= What you will do =
List each line in the records below that contains the word "perform", copying every such line in full.

= Given entries =
● ● ● ● ●

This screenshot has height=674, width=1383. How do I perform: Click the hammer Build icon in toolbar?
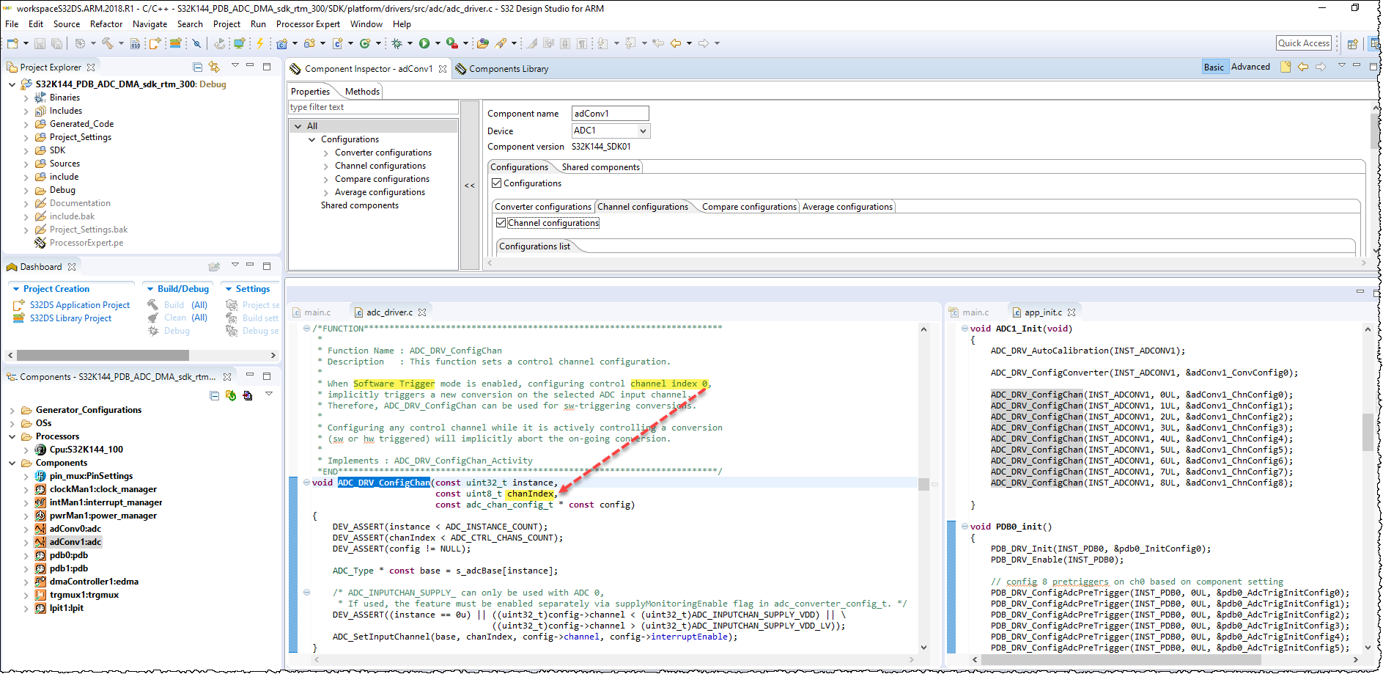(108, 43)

● ● ● ● ●

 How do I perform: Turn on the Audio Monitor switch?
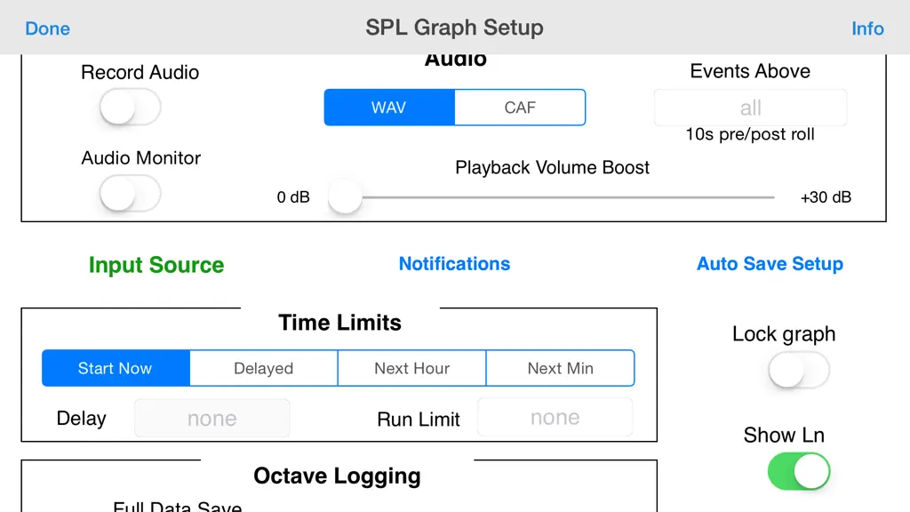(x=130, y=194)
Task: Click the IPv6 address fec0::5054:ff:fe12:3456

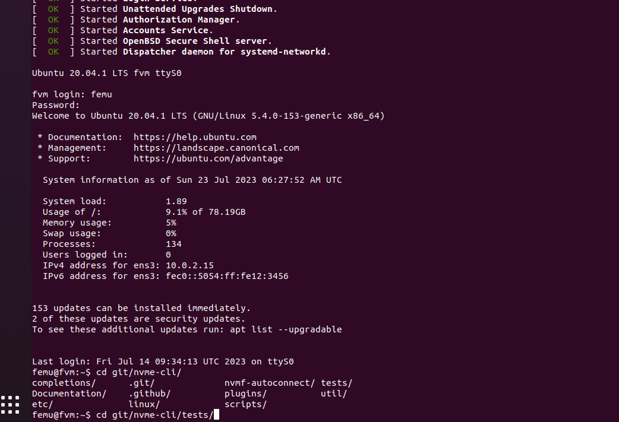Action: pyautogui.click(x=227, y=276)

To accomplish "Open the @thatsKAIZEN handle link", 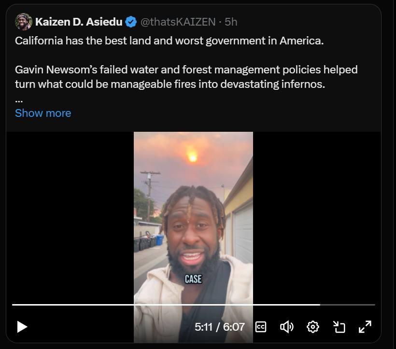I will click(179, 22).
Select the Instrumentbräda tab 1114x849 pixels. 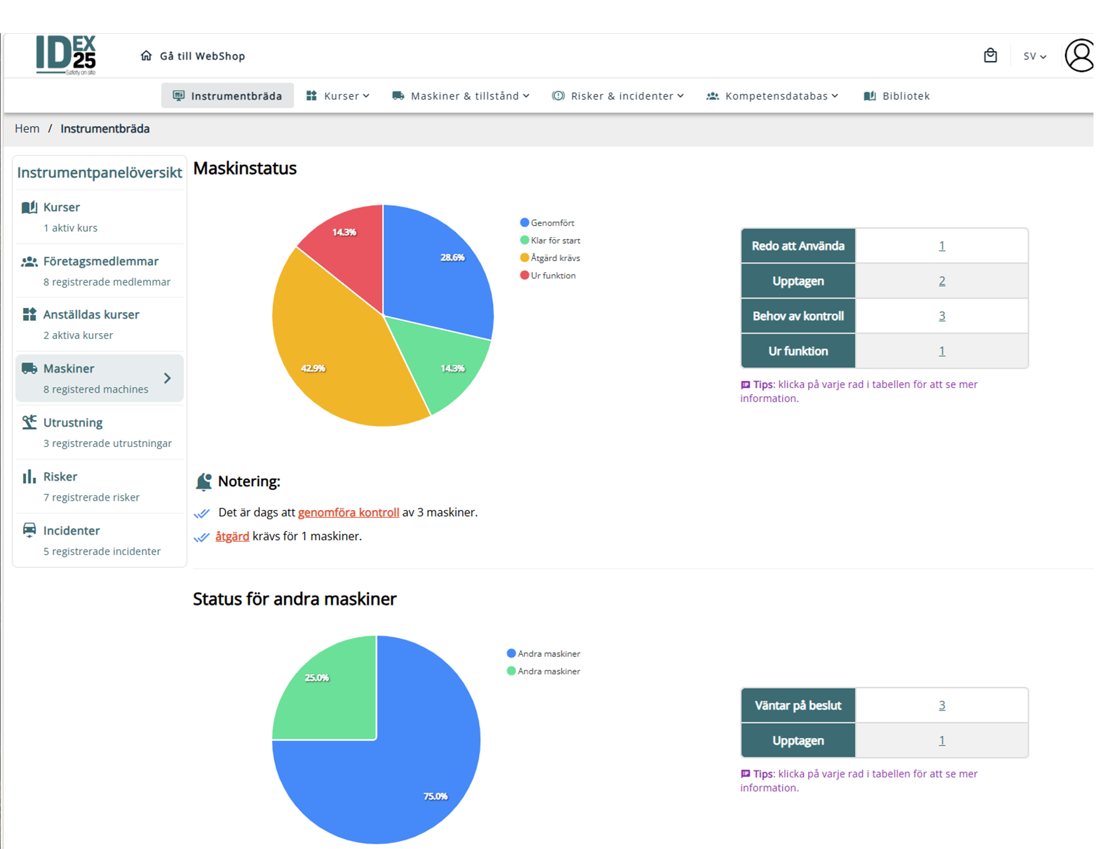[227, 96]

● ● ● ● ●

= The solution =
This screenshot has height=674, width=1383. How do I perform: Click the hammer Build icon in toolbar?
 How do I perform: Turn on the Audio Monitor switch?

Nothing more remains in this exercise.